Water Pricing

Appropriate water pricing is one of the key focus areas for water reforms and national competition policy. Historically cheap water has been treated as a right with some utilities providing water services for less than the cost of provision. Even with metering of consumption, some utilities provide a fixed volume of water (or allowance) in return for the access charge. It is widely recognised that such arrangements, where there is little or no relationship between the water used and the charge, lead to excessive usage by many customers and unfairly high charges for other customers.

Types of Water Pricing Tariffs

There are a number of options for water tariffs that broadly fall into the category of “best practice” water pricing:

Two-Part Tariff

A two-part tariff, now regarded as good practice in water pricing, consists of an access charge and a charge per unit of consumption (volumetric charge). The access charge is usually varied based on the water meter size, to take account of the higher infrastructure cost of higher use customers such as factories.

Inclining Block Tariff

An often used variant of the two part tariff is an “inclining block” or step tariff, where the volumetric charge is divided into a number of bands with increasing usage charges for successive usage bands. The 2011 Productivity Commission Review of the urban water industry argued against Inclining Block Tariffs.

Bundled Water and Wastewater Tariff

It is also becoming more common, particularly for non-residential customers, to base sewerage charges on water usage by applying a discharge factor (ie. a volumetric sewerage charge based on an imputed percentage of water use). The justification behind such a tariff is that water use is reasonably uniform within different customer groups and that the factored water use provides a reasonable estimate of sewage discharge.

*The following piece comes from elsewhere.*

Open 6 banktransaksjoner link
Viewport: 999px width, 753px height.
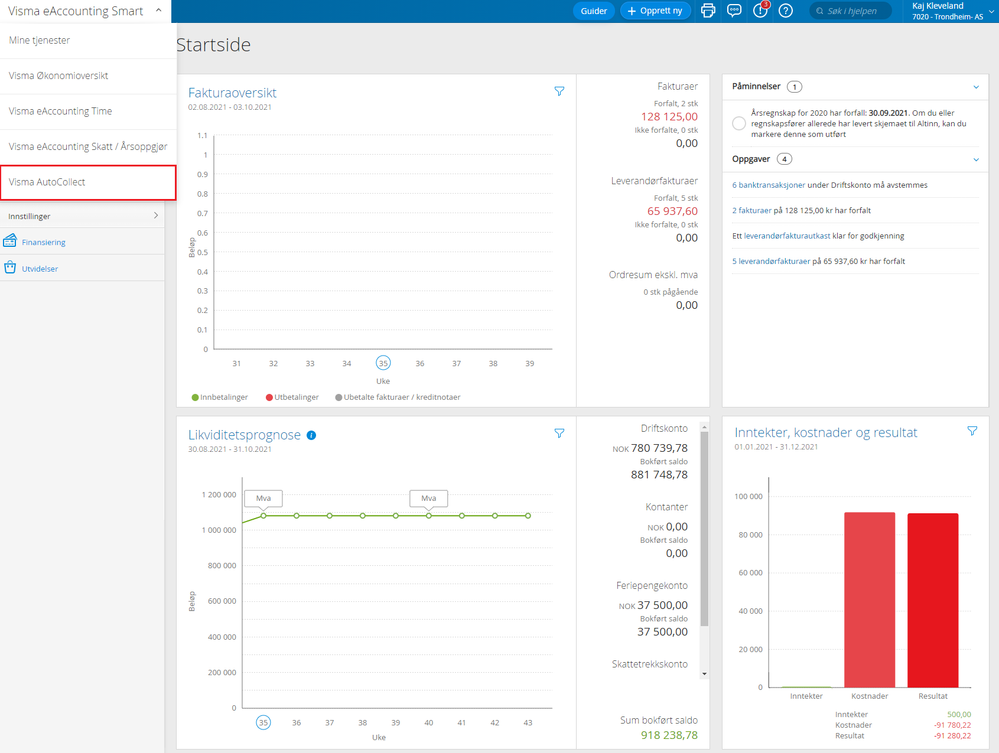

Variable or Flexible Tariffs

Seasonal tariffs, where water is charged at a different rate during summer and winter periods have sometimes been considered by the water industry. The philosophy behind seasonal tariffs is that the higher marginal costs of supply in peak periods are reflected in higher prices, making the tariff a useful tool for reducing summer consumption. Variable Tariffs with consumer choice were strongly advocated by the Productivity Commission. The growth in automated metering (which allows greater frequency of consumption data to be captured) has opened more opportunities for time-based charging, however there are no known examples of this being adopted.

An increasing customer focus across the sector will ultimately see increased pressure to better align pricing with customer habits.  Many utilities report that the lag between billing and behaviours which might have contributed to a significant billing impact (e.g. 6 monthly meter reads meaning a volumetric charge reflecting high dry season outdoor water use is only conveyed to a customer in the wet season when usage is low) can drive complaints.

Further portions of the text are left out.